--- Given data ---
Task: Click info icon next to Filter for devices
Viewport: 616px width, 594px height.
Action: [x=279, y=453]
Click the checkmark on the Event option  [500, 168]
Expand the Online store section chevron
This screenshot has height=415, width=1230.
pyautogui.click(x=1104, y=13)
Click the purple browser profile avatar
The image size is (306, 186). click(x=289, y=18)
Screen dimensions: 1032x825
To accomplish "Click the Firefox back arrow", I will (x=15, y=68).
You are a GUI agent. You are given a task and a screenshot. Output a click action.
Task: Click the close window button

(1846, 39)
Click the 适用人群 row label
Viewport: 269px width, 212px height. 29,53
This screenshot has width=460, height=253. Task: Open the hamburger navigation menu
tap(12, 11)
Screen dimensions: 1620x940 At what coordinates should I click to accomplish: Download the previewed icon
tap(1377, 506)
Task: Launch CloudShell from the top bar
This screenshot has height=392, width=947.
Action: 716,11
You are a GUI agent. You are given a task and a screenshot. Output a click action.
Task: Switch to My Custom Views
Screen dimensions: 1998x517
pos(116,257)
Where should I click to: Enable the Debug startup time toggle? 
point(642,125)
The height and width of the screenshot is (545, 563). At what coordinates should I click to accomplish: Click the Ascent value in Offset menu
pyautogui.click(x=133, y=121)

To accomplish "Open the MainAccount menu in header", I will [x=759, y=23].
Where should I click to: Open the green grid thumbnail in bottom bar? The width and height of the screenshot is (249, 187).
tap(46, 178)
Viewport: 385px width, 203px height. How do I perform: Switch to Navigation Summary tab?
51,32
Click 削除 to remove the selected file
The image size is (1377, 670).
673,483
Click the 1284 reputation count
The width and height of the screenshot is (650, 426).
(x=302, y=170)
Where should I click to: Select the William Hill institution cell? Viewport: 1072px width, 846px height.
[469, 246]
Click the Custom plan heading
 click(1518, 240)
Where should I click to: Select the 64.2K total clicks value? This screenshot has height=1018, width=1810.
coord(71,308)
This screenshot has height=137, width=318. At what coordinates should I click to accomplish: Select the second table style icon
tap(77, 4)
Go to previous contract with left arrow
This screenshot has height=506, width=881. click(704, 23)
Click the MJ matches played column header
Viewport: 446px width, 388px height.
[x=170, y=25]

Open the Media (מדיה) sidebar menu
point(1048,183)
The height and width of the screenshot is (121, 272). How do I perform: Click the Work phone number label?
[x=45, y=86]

--- The problem ---
The answer consists of every entry, returned exactly.

--- Expected answer ---
Task: Click info icon next to Filter for devices
Viewport: 616px width, 594px height.
Action: [x=279, y=453]
Click the checkmark on the Event option  [500, 168]
Expand the Online store section chevron
This screenshot has height=415, width=1230.
pyautogui.click(x=1104, y=13)
Click the purple browser profile avatar
The image size is (306, 186). click(x=289, y=18)
Screen dimensions: 1032x825
To accomplish "Click the Firefox back arrow", I will (x=15, y=68).
You are a GUI agent. You are given a task and a screenshot. Output a click action.
Task: Click the close window button

(1846, 39)
Click the 适用人群 row label
Viewport: 269px width, 212px height. 29,53
This screenshot has width=460, height=253. Task: Open the hamburger navigation menu
tap(12, 11)
Screen dimensions: 1620x940 At what coordinates should I click to accomplish: Download the previewed icon
tap(1377, 506)
Task: Launch CloudShell from the top bar
This screenshot has height=392, width=947.
Action: 716,11
You are a GUI agent. You are given a task and a screenshot. Output a click action.
Task: Switch to My Custom Views
Screen dimensions: 1998x517
pos(116,257)
Where should I click to: Enable the Debug startup time toggle? 
point(642,125)
The height and width of the screenshot is (545, 563). At what coordinates should I click to accomplish: Click the Ascent value in Offset menu
pyautogui.click(x=133, y=121)

To accomplish "Open the MainAccount menu in header", I will [x=759, y=23].
Where should I click to: Open the green grid thumbnail in bottom bar? The width and height of the screenshot is (249, 187).
tap(46, 178)
Viewport: 385px width, 203px height. How do I perform: Switch to Navigation Summary tab?
51,32
Click 削除 to remove the selected file
The image size is (1377, 670).
673,483
Click the 1284 reputation count
The width and height of the screenshot is (650, 426).
(x=302, y=170)
Where should I click to: Select the William Hill institution cell? Viewport: 1072px width, 846px height.
[469, 246]
Click the Custom plan heading
 click(1518, 240)
Where should I click to: Select the 64.2K total clicks value? This screenshot has height=1018, width=1810.
coord(71,308)
This screenshot has height=137, width=318. At what coordinates should I click to accomplish: Select the second table style icon
tap(77, 4)
Go to previous contract with left arrow
This screenshot has height=506, width=881. click(704, 23)
Click the MJ matches played column header
Viewport: 446px width, 388px height.
[x=170, y=25]

Open the Media (מדיה) sidebar menu
point(1048,183)
The height and width of the screenshot is (121, 272). How do I perform: Click the Work phone number label?
[x=45, y=86]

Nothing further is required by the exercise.